Houghton and Sunderland South (/'hoːtən/) is a constituency in Tyne and Wear represented in the House of Commons of the Parliament of the United Kingdom. Since its creation in 2010, the seat has been represented by Bridget Phillipson of the Labour Party, who currently serves as Minister for Women and Equalities and Chair of the Labour Party in the government of Andy Burnham.

In the 2010 and 2015 general elections, it was the first constituency to declare its result, continuing the record of its predecessor seat, Sunderland South, in the four general elections from 1992 to 2005. However, in the 2017 and 2019 general elections, it was beaten by Newcastle upon Tyne Central. It regained the position as first constituency to declare in the 2024 election, while Newcastle ruled itself out of being the first prior to the polling date for various reasons.

== Constituency profile ==
The Houghton and Sunderland South constituency is located in Tyne and Wear and was historically in County Durham.

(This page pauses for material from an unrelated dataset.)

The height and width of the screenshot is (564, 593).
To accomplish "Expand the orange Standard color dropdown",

It covers the southwestern suburbs of the city of Sunderland (South Hylton, Pennywell, Farringdon and New Silksworth) and the towns of Houghton-le-Spring and Hetton-le-Hole to the city's southwest. The Sunderland suburbs were developed after World War II as social housing estates to house industrial workers and have high levels of deprivation; most of this area falls within the top 10% most-deprived parts of England. Houghton-le-Spring and Hetton-le-Hole were traditionally coal mining towns and also have low levels of wealth. The average house price across the constituency is less than half the national average.

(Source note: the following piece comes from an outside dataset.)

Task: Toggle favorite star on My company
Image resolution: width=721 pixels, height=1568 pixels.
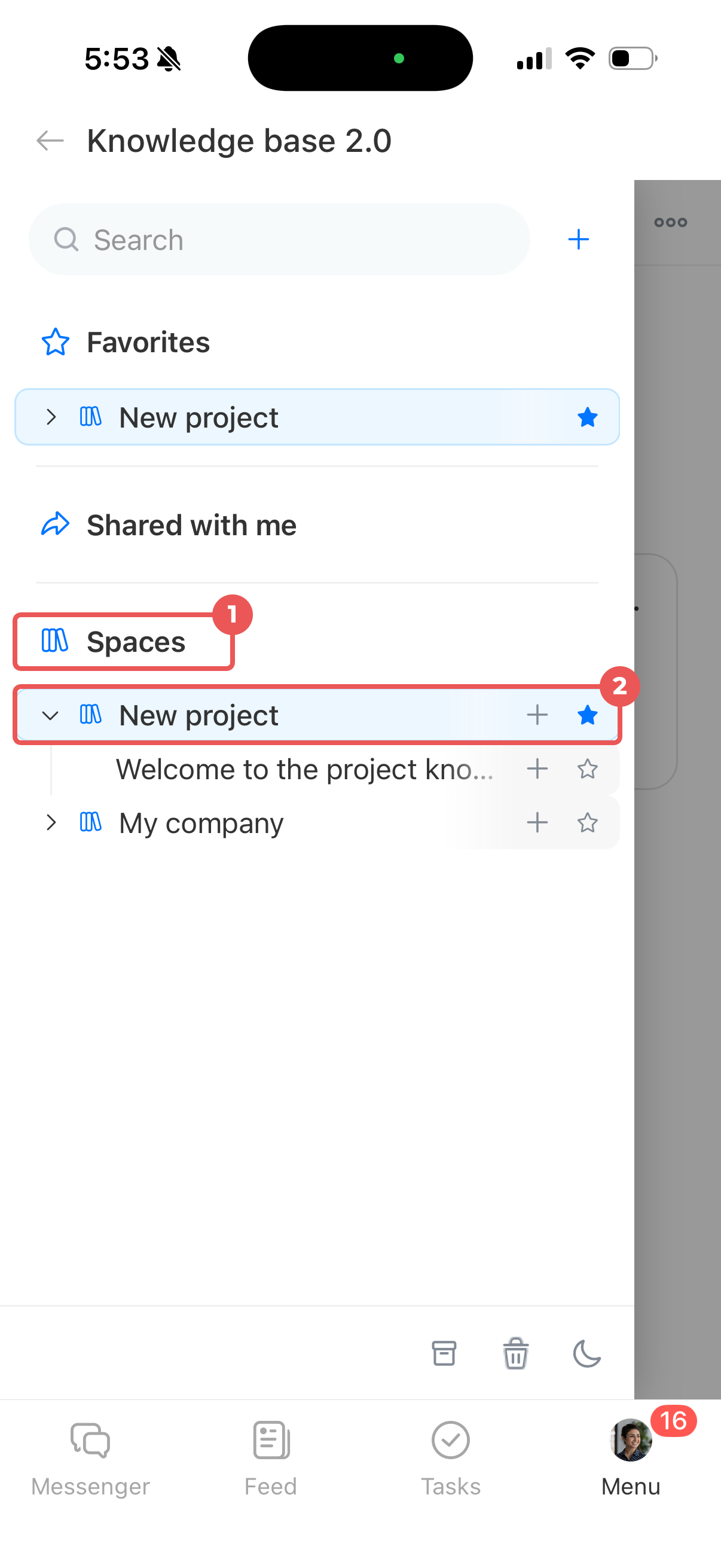Action: [587, 822]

Residents of the constituency generally have low levels of education and are more religious than the rest of the country. Household income is low and a high proportion of residents work in the construction and manufacturing industries. White people made up 97% of the population at the 2021 census. At the local council, most of the constituency is represented by the Labour Party, although some Conservative and Liberal Democrat councillors were elected in the Sunderland suburbs. Voters in the constituency strongly supported leaving the European Union in the 2016 referendum; an estimated 64% voted in favour of Brexit compared to the nationwide figure of 52%.

== Boundaries ==

=== 2010–2024 ===
The City of Sunderland wards of Copt Hill, Doxford, Hetton, Houghton, St Chad's, Sandhill, Shiney Row, and Silksworth.
Houghton and Sunderland South was created for the 2010 general election when the Boundary Commission reduced the number of seats in Tyne and Wear from 13 to 12, with the constituencies in the City of Sunderland, in particular, being reorganised. The constituency was formed from the majority of the former Houghton and Washington East seat (Copt Hill, Doxford, Hetton, Houghton and Shiney Row wards) and parts of the former Sunderland South seat (St Chad's, Sandhill and Silksworth wards).

=== Current ===
Further to the 2023 review of Westminster constituencies, which came into effect for the 2024 general election, the constituency was expanded to bring the electorate within the permitted range, by adding the City of Sunderland ward of St Anne's (as it existed on 1 December 2020), transferred from the abolished Washington and Sunderland West.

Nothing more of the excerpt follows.